蓮実は副会長(当時)の東北大学長、阿部博之(六三)らに相談し、名古屋大学長の松尾稔(六三)に検討をゆだねることを決めた。
四月上旬、蓮実の依頼を受けた松尾は自ら四人のメンバーを決め、極秘の検討を始めた。一カ月半に四回、松尾がかつて会長だった東京・四谷の土木学会の会議室に集まっては、政府方針の問題点を分析した。
松尾の頭文字を取り「M研究会」。五人は「毎日のように、十いくつもの会議が開かれている」(松尾)中に紛れて、議論を繰り広げた。「私心を捨てて、毎日のようにEメールをやりとりしながら、仕上げていった。日本の教育・研究の将来がどうなるべきか、本気で話し合った」と、松尾は振り返る。
こうしてできあがった「松尾リポート」は、国立大学のあり方や独法化の問題点をまとめてあり、以後の検討の土台となった。
「国大協としてどう対処すべきか、独法化に関してどんな条件が考えられるか、しかるべき組織で検討いただかねばならない」。あらがいがたい政治の流れを感じた蓮実は九九年六月十六日、国大協の総会でようやく独法化問題の検討を提案し、阿部が委員長を務める委員会が担当に決まった。蓮実はそのとき初めて「ポケットに持っているこのリポートをたたき台に提供する」と、松尾リポートの存在を明かした。
「新しい自主・自律体制の確立と大学にふさわしい設置形態のあり方の検討が真剣に行われるべき時期に来ている。教育・研究の質の向上を図る観点に立ってできる限り速やかに検討を行いたい」。文相(当時)の有馬朗人(六九)が、国立大の学長たちに公式に独法化の検討開始を伝えたのは、その翌日のことだった。
◇
国大協の動きが水面下にあるころ、東京、京都、名古屋など旧七帝大の副学長たちは、独自の検討作業を進めていた。九九年三月、東北大の発案で始まった「懇談会」。ここには副学長のほか、各大学の教授が一人ずつ参加し、一時は声明を出す計画もあった。
国立大の存否にかかわる大問題を前にしながら、国大協は表向き沈黙を守っている。大学人として、もっとオープンな議論を進めるべきだというのが、積極派の副学長の意見だった。
「勉強会をつくって議論して(独法化問題の)ひな型をつくろうとした。できれば国大協や文部省に提案するシンクタンク的な機能を持ちたかった」。副学長の一人は、こう証言する。中央省庁等改革推進本部顧問会議のメンバーの東北大教授、藤田宙靖(五九)を呼び、じかに独法化のレクチャーを受けたこともあった。
しかし、副学長たちのもくろみは実現せず、九九年秋以降、会は単なる情報交換の場に後退していく。
「当初、意気込んでいたものとは違ってしまった。

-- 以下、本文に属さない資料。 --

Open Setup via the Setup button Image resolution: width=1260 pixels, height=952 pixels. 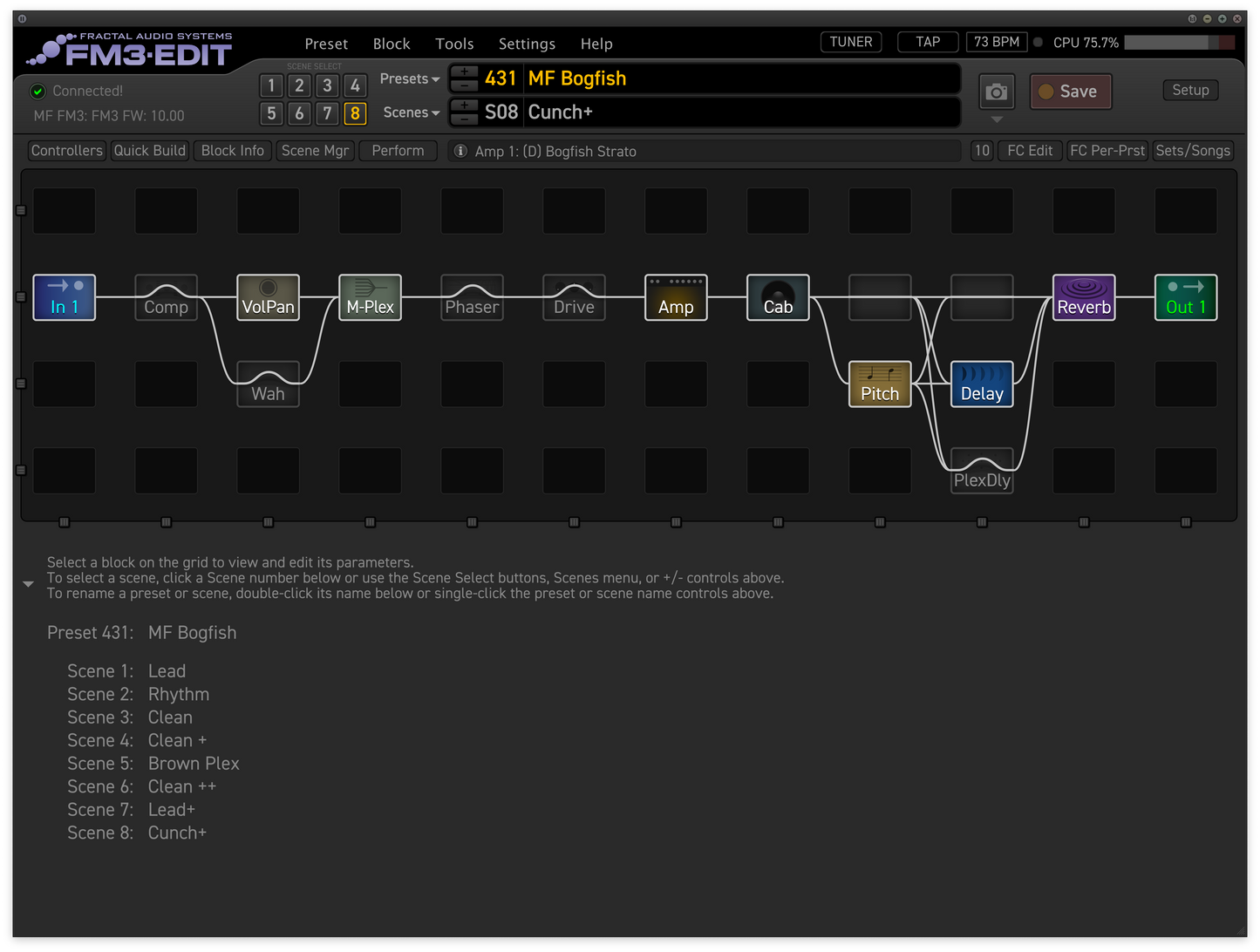coord(1190,90)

個人の立場ならいいが、副学長は大学の看板を背負っており、ブレーキがかかってしまった」(副学長の一人)。強者である旧帝大だけ勝手にやっている―。他大学のそんな目を副学長たちは恐れ、声明やひな型づくりを断念した。
政治の動きに応じて着々と検討を進める文部省に対して、国立大学側の出遅れは明らかだった。内部で検討を進めるだけで世論に訴えることもなく、その間に独法化への流れは加速していった。